Dyskusja nad rolą i działalnością PTF trwa już od wielu lat. Co najmniej od 10 lat, a z całą pewnością już za czasów "mojego" Zarządu, Towarzystwo było zbyt mało widoczne w środowisku fizyków, zbyt mało pożyteczne dla jego członków i nie odgrywało roli reprezentanta tego środowiska na zewnątrz. W tym kontekście bardzo interesująca jest wypowiedź dr. A. Sitarza. Ta krytyka nie jest krytyką kolejnych Zarządów, jest krytyką sytuacji wynikającej z obiektywnych trudności. Sądzę jednak, że warto szukać wspólnymi siłami możliwości zmian.
Nie ulega wątpliwości, że istotnym ograniczeniem możliwości działania PTF jest jego sytuacja finansowa. Problem ten dominował pracę kolejnych Zarządów i trafna analiza możliwości zawarta jest w wypowiedzi pani Wandy Głazkowej. W mojej ocenie działalność PTF oparta wyłącznie na wsparciu z pieniędzy publicznych i na pracy społecznej nie rokuje żadnych nadziei na pozytywne zmiany. Niezależnie od stopnia trudności należy systematycznie dążyć do znalezienia innych źródeł dochodu dla PTF, nawet jeśli ten proces będzie powolny. Za mojej kadencji próbowaliśmy szukać sponsorów wśród firm, starając się im zaoferować coś w zamian, ale nasza oferta była zbyt mało atrakcyjna.
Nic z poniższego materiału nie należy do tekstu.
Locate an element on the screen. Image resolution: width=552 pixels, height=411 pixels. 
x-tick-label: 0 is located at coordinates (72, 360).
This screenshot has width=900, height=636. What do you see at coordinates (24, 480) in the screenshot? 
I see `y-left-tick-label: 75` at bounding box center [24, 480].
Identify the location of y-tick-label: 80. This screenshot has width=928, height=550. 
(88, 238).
PTF musi powiększyć liczbę etatowych pracowników, jeśli ma być bardziej widoczny i zacząć trochę zarabiać na siebie. Oczywiście, widać tu błędne koło, bo skąd wziąć na to pieniądze. Może na początek Wydziały Fizyki UW i UJ zafundowałyby na spółkę choć jeden etat dla młodego fizyka pracującego dla PTF?
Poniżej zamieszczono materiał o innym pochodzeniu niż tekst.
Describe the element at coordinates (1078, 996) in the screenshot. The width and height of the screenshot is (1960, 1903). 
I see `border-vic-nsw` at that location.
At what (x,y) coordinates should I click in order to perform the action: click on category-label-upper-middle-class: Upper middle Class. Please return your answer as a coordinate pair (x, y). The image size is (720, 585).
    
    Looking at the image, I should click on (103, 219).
Trzeba podnieść prestiż PTF poprzez bardziej wyraziste zaakcentowanie udziału w nim wybitnych fizyków polskich. Być może warto zaprosić grupę 10 - 15 znanych fizyków, których nazwiska "firmowałyby" działalność PTF (coś w rodzaju patronatu nie tylko do Zjazdów, ale na stałe).
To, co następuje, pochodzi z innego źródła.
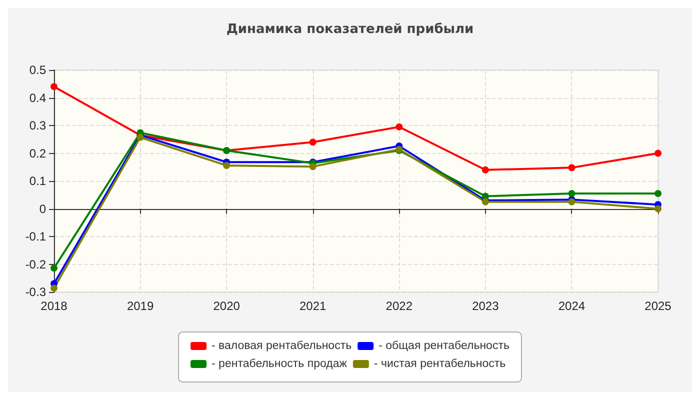  What do you see at coordinates (42, 209) in the screenshot?
I see `y-tick-label: 0` at bounding box center [42, 209].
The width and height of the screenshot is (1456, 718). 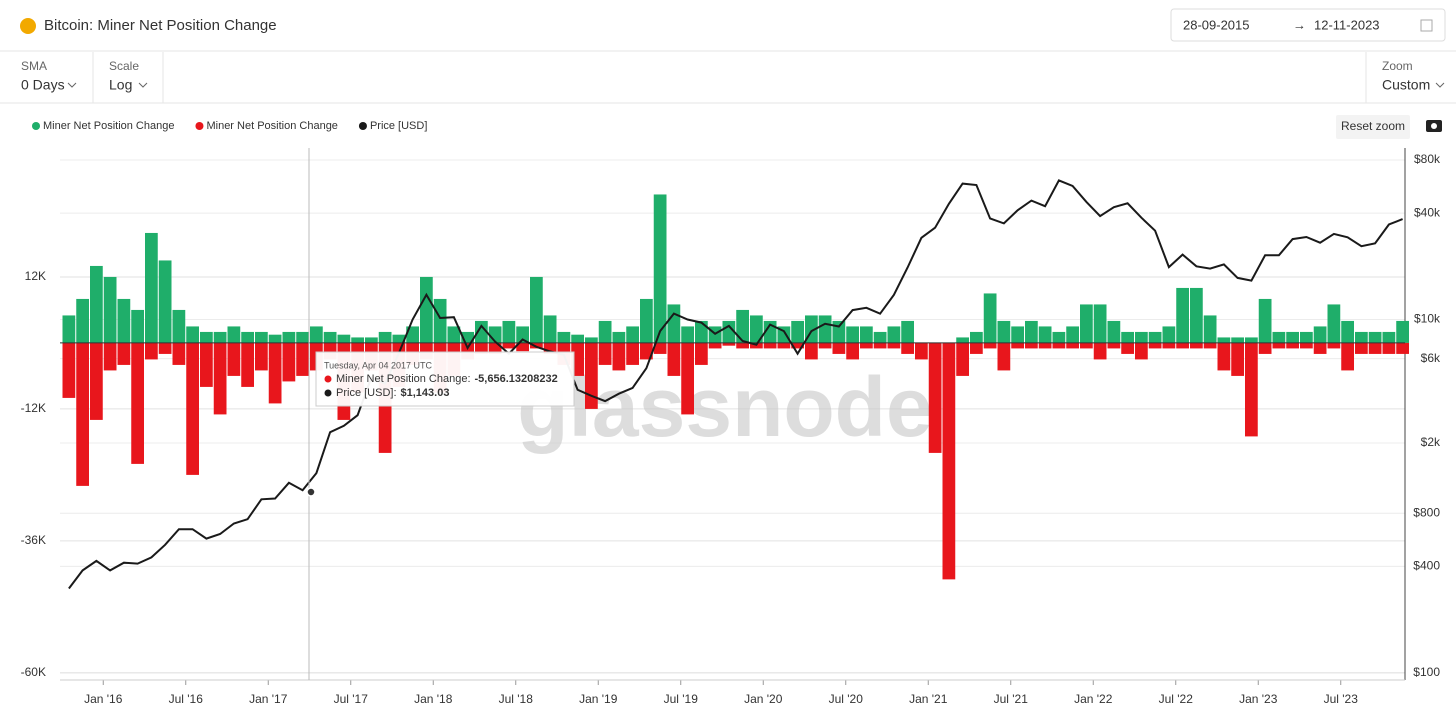 I want to click on hover-point, so click(x=311, y=492).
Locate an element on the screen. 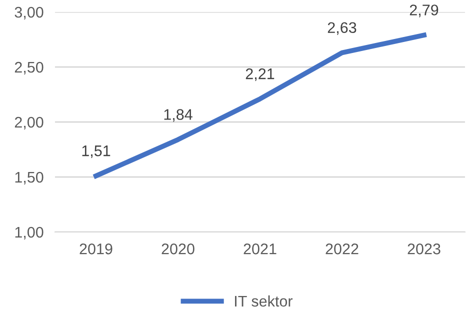 Image resolution: width=476 pixels, height=330 pixels. data-label: 2,79 is located at coordinates (424, 11).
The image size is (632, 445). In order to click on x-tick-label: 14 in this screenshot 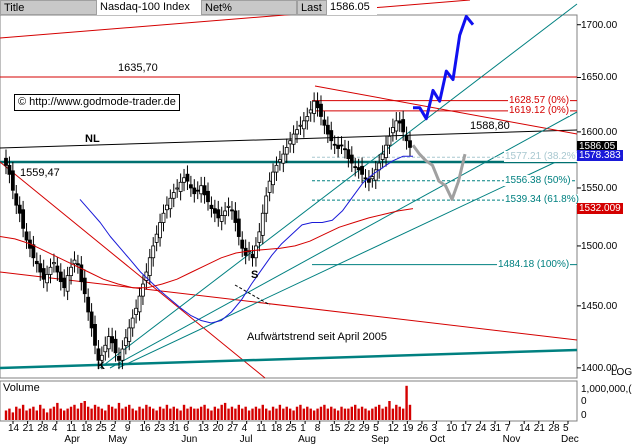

PTF powinno być pożyteczne dla środowiska fizyków i, co równie ważne, dla świata zewnętrznego w sensie stworzenia możliwości łatwego dostępu do tego środowiska. Powinno być szerokim reprezentantem tego środowiska i pośrednikiem w jego kontaktach ze światem zewnętrznym. Wymaga to opracowania metod przepływu wybranych informacji zarówno wewnątrz jak i na zewnątrz środowiska i zdefiniowania jej adresatów. PTF powinno odegrać istotną rolę w budowaniu "publicity" dla fizyki i fizyków w szerszym zakresie niż tylko popularyzacja fizyki. Powinno informować o wydarzeniach w środowisku fizyków media, różne organizacje, władze itd.